Pengertian Mudharabah


A.    Pengertian Mudharabah
Mudharabah atau qiradh termasuk salah satu bentuk akad syirkah (perkongsian). Istilah mudharabah digunakan oleh orang irak, sedangkan orang hizas menyebutnya dengan istilah qiradh. Dengan demikian, mudharabah dan qiradh adalah dua istilah untuk maksud yang sama.[1]
Mudharabah adalah bahasa penduduk irak dan qiradh atau muqaradhah bahasa penduduk Hijaz. Namun pengertian qiradh dan mudharabah adalah satu makna. Mudharabah berasal dari kata al-dharb, yang berarti secara harfiah adalah berpergian atau berjalan. Sebagai mana firman Allah: “Dan yang lainnya, berpergian di muka bumi mencari karunia Allah” (Al-Muzamil: 20).
Selain al-dharb, disebut juga qiradh yang berasal dari al-qardhu, berarti al-qath’u (potongan) karena pemilik memotong sebgaian keuntungannya. Ada pula yang menyebut mudharabah atau qiradh dengan muamalah. Jadi menurut bahasa, mudharabah atau qiradh berarti al-qath’u (pemotongan), berjalan, dan atau berpergian. Menurut istilah, mudharabah atau qiradh dikemukakan oleh para ulama sebagai berikut.

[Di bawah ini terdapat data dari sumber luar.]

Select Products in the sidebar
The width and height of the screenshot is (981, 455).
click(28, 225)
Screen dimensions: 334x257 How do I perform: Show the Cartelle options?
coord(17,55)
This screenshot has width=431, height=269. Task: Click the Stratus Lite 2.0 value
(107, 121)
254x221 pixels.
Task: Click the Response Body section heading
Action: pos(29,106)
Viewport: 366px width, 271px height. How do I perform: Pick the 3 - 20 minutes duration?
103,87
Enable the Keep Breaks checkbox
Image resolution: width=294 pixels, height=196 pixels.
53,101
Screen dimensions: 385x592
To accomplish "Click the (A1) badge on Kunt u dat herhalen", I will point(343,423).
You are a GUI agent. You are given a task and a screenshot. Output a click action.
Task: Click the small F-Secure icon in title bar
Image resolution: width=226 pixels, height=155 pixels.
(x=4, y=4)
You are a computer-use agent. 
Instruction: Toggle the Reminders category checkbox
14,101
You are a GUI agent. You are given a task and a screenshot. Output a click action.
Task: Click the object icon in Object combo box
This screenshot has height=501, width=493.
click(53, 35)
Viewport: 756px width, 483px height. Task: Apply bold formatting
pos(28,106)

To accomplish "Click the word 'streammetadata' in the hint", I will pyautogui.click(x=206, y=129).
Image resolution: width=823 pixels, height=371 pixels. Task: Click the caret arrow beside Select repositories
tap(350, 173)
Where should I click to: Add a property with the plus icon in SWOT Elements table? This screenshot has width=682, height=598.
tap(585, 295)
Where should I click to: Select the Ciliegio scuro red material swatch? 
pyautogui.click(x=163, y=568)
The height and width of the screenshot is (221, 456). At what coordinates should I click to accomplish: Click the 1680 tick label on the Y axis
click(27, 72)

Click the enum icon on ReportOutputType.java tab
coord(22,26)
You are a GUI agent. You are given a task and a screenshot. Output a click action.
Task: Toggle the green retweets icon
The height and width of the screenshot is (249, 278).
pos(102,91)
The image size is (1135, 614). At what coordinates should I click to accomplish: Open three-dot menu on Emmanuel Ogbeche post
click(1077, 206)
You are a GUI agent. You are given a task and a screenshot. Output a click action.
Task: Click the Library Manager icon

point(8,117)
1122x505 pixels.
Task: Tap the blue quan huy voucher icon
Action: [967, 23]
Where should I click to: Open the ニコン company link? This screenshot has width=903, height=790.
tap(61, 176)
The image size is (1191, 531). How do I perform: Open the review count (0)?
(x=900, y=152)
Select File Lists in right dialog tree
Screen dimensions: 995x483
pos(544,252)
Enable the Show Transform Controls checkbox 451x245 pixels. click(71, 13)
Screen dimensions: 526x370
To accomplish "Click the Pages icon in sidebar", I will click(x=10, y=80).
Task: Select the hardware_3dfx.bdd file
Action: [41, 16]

1.      Menurut para fuqaha, mudharabah ialah akad antara dua pihak (orang) saling menanggung, salah satu pihak menyerahkan hartanya kepada pihak lain untuk diperdagangkan dengan bagian yang telah ditentukan dari keuntungan, seperti setengah atau sepertiga dengan syarat-syarat yang telah ditentukan.
2.      Menurut hanafiyah, mudharabah adalah memandang tujuan dua pihak yang berakad yang berserikat dalam keuntungan (laba), karena harta diserahkan kepada yang lain dan yang lain punya jasa mengelola harta itu. Maka mudarabah ialah akada syirka dalam laba, satu pihak pemilik harta dan pihak lain pemilik jasa.[2]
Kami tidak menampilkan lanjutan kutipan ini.